> TASK PROMPT: Output the data below exactly. Leave nothing out.

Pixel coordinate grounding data
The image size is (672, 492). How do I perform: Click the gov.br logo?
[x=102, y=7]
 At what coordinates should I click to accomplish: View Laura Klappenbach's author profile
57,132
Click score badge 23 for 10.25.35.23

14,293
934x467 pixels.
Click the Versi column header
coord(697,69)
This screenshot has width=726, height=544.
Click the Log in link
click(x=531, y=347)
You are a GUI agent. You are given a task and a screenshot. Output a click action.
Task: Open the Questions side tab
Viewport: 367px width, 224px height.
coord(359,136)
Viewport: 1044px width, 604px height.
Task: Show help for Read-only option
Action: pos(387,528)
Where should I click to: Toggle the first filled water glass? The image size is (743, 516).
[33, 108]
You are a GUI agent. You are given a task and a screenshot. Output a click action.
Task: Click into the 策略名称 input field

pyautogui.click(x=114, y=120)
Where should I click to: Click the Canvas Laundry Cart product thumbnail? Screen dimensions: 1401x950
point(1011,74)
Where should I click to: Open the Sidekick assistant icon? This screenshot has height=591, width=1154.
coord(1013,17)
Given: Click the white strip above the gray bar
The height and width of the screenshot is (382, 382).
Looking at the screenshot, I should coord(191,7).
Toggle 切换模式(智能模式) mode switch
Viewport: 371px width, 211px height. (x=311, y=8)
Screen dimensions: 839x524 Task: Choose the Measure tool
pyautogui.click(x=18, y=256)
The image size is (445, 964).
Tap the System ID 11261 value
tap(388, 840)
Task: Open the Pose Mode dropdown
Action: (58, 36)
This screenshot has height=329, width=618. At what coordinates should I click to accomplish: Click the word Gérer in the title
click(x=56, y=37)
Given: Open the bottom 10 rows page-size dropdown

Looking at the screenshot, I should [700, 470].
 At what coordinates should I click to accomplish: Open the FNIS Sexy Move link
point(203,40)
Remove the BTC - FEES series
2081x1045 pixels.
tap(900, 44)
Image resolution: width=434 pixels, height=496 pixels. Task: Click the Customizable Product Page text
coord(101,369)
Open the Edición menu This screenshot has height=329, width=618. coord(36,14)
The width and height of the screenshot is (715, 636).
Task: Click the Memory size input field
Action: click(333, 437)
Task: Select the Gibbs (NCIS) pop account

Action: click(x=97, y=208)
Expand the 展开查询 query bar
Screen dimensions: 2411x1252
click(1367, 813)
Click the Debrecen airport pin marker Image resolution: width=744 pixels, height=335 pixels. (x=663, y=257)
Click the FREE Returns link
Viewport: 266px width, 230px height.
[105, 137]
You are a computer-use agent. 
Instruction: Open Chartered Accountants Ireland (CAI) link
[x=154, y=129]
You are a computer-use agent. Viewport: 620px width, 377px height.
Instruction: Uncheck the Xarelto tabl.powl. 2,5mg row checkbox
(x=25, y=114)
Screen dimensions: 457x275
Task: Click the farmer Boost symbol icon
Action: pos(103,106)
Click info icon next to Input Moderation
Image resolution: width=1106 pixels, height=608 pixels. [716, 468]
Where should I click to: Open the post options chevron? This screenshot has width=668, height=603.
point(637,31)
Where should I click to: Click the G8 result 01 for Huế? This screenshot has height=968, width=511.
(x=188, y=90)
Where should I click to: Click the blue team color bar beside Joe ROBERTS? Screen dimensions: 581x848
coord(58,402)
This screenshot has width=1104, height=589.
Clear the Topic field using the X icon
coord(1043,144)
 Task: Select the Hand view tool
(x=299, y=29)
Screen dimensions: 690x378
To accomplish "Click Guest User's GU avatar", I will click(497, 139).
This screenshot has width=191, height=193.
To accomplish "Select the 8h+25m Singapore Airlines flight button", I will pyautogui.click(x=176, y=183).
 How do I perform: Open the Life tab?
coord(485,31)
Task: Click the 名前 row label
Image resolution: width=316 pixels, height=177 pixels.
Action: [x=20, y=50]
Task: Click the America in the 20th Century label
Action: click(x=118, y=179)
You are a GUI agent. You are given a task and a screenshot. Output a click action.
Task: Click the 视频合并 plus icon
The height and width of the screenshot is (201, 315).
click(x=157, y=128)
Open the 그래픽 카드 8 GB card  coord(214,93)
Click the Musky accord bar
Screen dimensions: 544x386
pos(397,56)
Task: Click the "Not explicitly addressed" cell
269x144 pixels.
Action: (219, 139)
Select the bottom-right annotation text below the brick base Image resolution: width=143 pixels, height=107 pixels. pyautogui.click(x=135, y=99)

> SOLUTION TO THIS EXERCISE:
The image size is (672, 492). How do I perform: Click the gov.br logo?
[x=102, y=7]
 At what coordinates should I click to accomplish: View Laura Klappenbach's author profile
57,132
Click score badge 23 for 10.25.35.23

14,293
934x467 pixels.
Click the Versi column header
coord(697,69)
This screenshot has width=726, height=544.
Click the Log in link
click(x=531, y=347)
You are a GUI agent. You are given a task and a screenshot. Output a click action.
Task: Open the Questions side tab
Viewport: 367px width, 224px height.
coord(359,136)
Viewport: 1044px width, 604px height.
Task: Show help for Read-only option
Action: pos(387,528)
Where should I click to: Toggle the first filled water glass? The image size is (743, 516).
[33, 108]
You are a GUI agent. You are given a task and a screenshot. Output a click action.
Task: Click into the 策略名称 input field

pyautogui.click(x=114, y=120)
Where should I click to: Click the Canvas Laundry Cart product thumbnail? Screen dimensions: 1401x950
point(1011,74)
Where should I click to: Open the Sidekick assistant icon? This screenshot has height=591, width=1154.
coord(1013,17)
Given: Click the white strip above the gray bar
The height and width of the screenshot is (382, 382).
Looking at the screenshot, I should coord(191,7).
Toggle 切换模式(智能模式) mode switch
Viewport: 371px width, 211px height. (x=311, y=8)
Screen dimensions: 839x524 Task: Choose the Measure tool
pyautogui.click(x=18, y=256)
The image size is (445, 964).
Tap the System ID 11261 value
tap(388, 840)
Task: Open the Pose Mode dropdown
Action: (58, 36)
This screenshot has height=329, width=618. At what coordinates should I click to accomplish: Click the word Gérer in the title
click(x=56, y=37)
Given: Open the bottom 10 rows page-size dropdown

Looking at the screenshot, I should [700, 470].
 At what coordinates should I click to accomplish: Open the FNIS Sexy Move link
point(203,40)
Remove the BTC - FEES series
2081x1045 pixels.
tap(900, 44)
Image resolution: width=434 pixels, height=496 pixels. Task: Click the Customizable Product Page text
coord(101,369)
Open the Edición menu This screenshot has height=329, width=618. coord(36,14)
The width and height of the screenshot is (715, 636).
Task: Click the Memory size input field
Action: click(333, 437)
Task: Select the Gibbs (NCIS) pop account

Action: click(x=97, y=208)
Expand the 展开查询 query bar
Screen dimensions: 2411x1252
click(1367, 813)
Click the Debrecen airport pin marker Image resolution: width=744 pixels, height=335 pixels. (x=663, y=257)
Click the FREE Returns link
Viewport: 266px width, 230px height.
[105, 137]
You are a computer-use agent. 
Instruction: Open Chartered Accountants Ireland (CAI) link
[x=154, y=129]
You are a computer-use agent. Viewport: 620px width, 377px height.
Instruction: Uncheck the Xarelto tabl.powl. 2,5mg row checkbox
(x=25, y=114)
Screen dimensions: 457x275
Task: Click the farmer Boost symbol icon
Action: pos(103,106)
Click info icon next to Input Moderation
Image resolution: width=1106 pixels, height=608 pixels. [716, 468]
Where should I click to: Open the post options chevron? This screenshot has width=668, height=603.
point(637,31)
Where should I click to: Click the G8 result 01 for Huế? This screenshot has height=968, width=511.
(x=188, y=90)
Where should I click to: Click the blue team color bar beside Joe ROBERTS? Screen dimensions: 581x848
coord(58,402)
This screenshot has width=1104, height=589.
Clear the Topic field using the X icon
coord(1043,144)
 Task: Select the Hand view tool
(x=299, y=29)
Screen dimensions: 690x378
To accomplish "Click Guest User's GU avatar", I will click(497, 139).
This screenshot has width=191, height=193.
To accomplish "Select the 8h+25m Singapore Airlines flight button", I will pyautogui.click(x=176, y=183).
 How do I perform: Open the Life tab?
coord(485,31)
Task: Click the 名前 row label
Image resolution: width=316 pixels, height=177 pixels.
Action: [x=20, y=50]
Task: Click the America in the 20th Century label
Action: click(x=118, y=179)
You are a GUI agent. You are given a task and a screenshot. Output a click action.
Task: Click the 视频合并 plus icon
The height and width of the screenshot is (201, 315).
click(x=157, y=128)
Open the 그래픽 카드 8 GB card  coord(214,93)
Click the Musky accord bar
Screen dimensions: 544x386
pos(397,56)
Task: Click the "Not explicitly addressed" cell
269x144 pixels.
Action: (219, 139)
Select the bottom-right annotation text below the brick base Image resolution: width=143 pixels, height=107 pixels. pyautogui.click(x=135, y=99)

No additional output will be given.